A DANE IN AMERICA: The avalanche of Scandinavian mysteries and thrillers
By Lis King –
EDITOR’S NOTE: The Danish Pioneer Newspaper’s popular columnist Lis King was a journalist in her native Denmark. She has become a well-known writer in the USA, is the author of several how-to books and has written a novel. She is now living in Pennsylvania Dutch country. The Danish Pioneer thanks Lis for her interesting columns on being “A Dane in America”.
Pardon the pun, but I’m mystified by the avalanche of Scandinavian mysteries and thrillers that has created a whole new literary genre, Nordic noir. How did this happen? I don’t recall seeing any mysteries on my parents’ bookshelves, nor do I recall a lot of shocking crime taking place when I grew up in Denmark. I was a journalist in Copenhagen and Ålborg covering police beats among other things, and I have no recollection of any crimes more serious than burglaries and bar fights.
But here’s a whole slew of writers introducing the world to a Scandinavia of gruesome mayhem by murderous skinheads, sleazy sex merchants, motorcycle gangs, perverted parents and drug addicts. But in between encountering corpses and pursuing killers, the novels do provide us with gratifying glimpses of the other Scandinavia, the ones I love to dwell on.
I thoroughly enjoy riding across Øresundsbroen with Henning Mankell’s Inspector Wallander and vacationing on Jylland’s West Coast with him and his girl friend from Riga. I also glory in the Northern Lights, the never-ending summer evenings, the Christmas festivities so welcome in darkest December, skiing down Norwegian mountains, sunbathing between high dunes, sailing on Roskilde Fjord, and drinking in the heady scent of Bornholm’s fields of heather.
Like Mankell’s crime-solving Wallander, Helen Tursten’s protagonist, detective inspector Irene Hus, operates out of Gøteborg. Other Swedish authors, who’ve excited lovers of mysteries and thrillers are Lisa Narklund, Lars Kepler, Håkan Nesser and Maj Sjowall, Åke Edwardson and Karin Alvtegen, but I admit to being partial to Kerstin Ekman and Åsa Larsen. Those two ladies create high-caliber crime fiction set in the eerie atmosphere of Northernmost Sweden, where it’s either dark or light around the clock.
Thanks to the power of film, Stieg Larsson has got to be the best-known writer of all the Swedes. Who hasn’t seen either the Swedish or Hollywood version of his Girl With A Dragon Tattoo? The two subsequent novels featuring the brilliant Lisbeth Salander were also sensations, and in 2008 Larsson was the second best-selling author in the world.
From Norway we have Karin Fossum, whom Time of London has called one of the greatest 50 crime writers of all time; Anne Holt, the former Norwegian Minister of Justice; and Jo Nesbø whose tough, FBI-trained crime solver, Harry Hole, is another favorite of mine.

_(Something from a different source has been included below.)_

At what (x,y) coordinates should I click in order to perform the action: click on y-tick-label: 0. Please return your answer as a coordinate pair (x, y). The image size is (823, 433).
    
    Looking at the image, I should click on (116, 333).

Harry’s battles with alcohol and personal relationships add deep layers to his novels. Nesbø is a former financial analyst, manages to be a rock singer and songwriter in between penning his novels, and takes his inspiration from Oslo, which, he claims, now has the most drug overdose fatalities in Europe, organized crime, prostitution and trafficking.
Danish novelists Jussi Adler-Olsen, Leif Davidson and Helen Tursten have all made their distinctive marks in the world of crime fiction and thrillers, and we should probably include Peter Høeg, whose Smilla’s Sense of Snow became an international sensation and a Hollywood film.
Iceland and Finland are creeping into Nordic noir as well via writers like Arnaldur Indridason, Yrsa Sigurdardottir, Victor Arnov Ingolfsson and James Thompson. I finished reading Thompson’s Snow Angel this week and the chill of it was so intense that I postponed turning on the air conditioning at my house. It’s set in Finland, well above the Arctic Circle, and after so many years in the US, I felt like I had been dropped into a strange new world.
So why are there no Greenlander or Faroe Islands authors in the mix? Seems to me that both could provide great fodder for some fascinating mysteries. Perhaps I’ll take them on. It would give me a great excuse for some long, tax-exempt vacations.